● DIRECTION: Reproduce word for word the lines from the one containing "Where should I" through the one containing "pyautogui.click(x=527, y=30)", both included. Omit the pictures from your copy.

● ENTRIES SUPPLIED:

**********

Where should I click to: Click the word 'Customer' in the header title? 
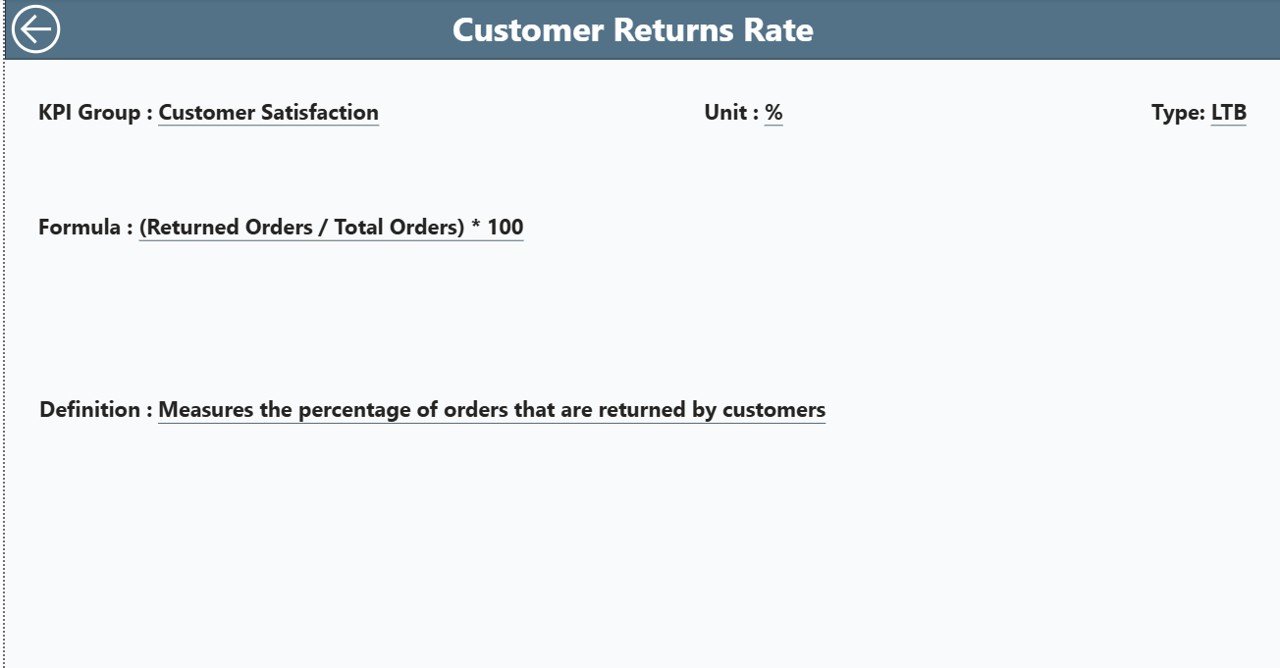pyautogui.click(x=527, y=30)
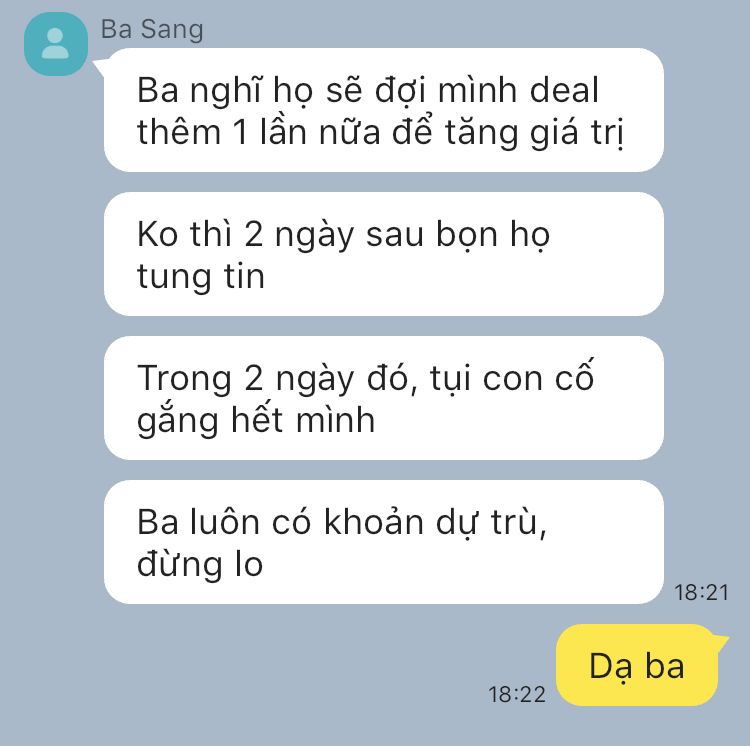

**********

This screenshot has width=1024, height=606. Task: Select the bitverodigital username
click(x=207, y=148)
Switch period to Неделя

**********

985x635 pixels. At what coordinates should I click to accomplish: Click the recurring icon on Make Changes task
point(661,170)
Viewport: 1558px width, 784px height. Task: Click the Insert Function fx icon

**********

● EXERCISE RESULT:
Where should I click to: Click the word 'Customer' in the header title? 
pyautogui.click(x=527, y=30)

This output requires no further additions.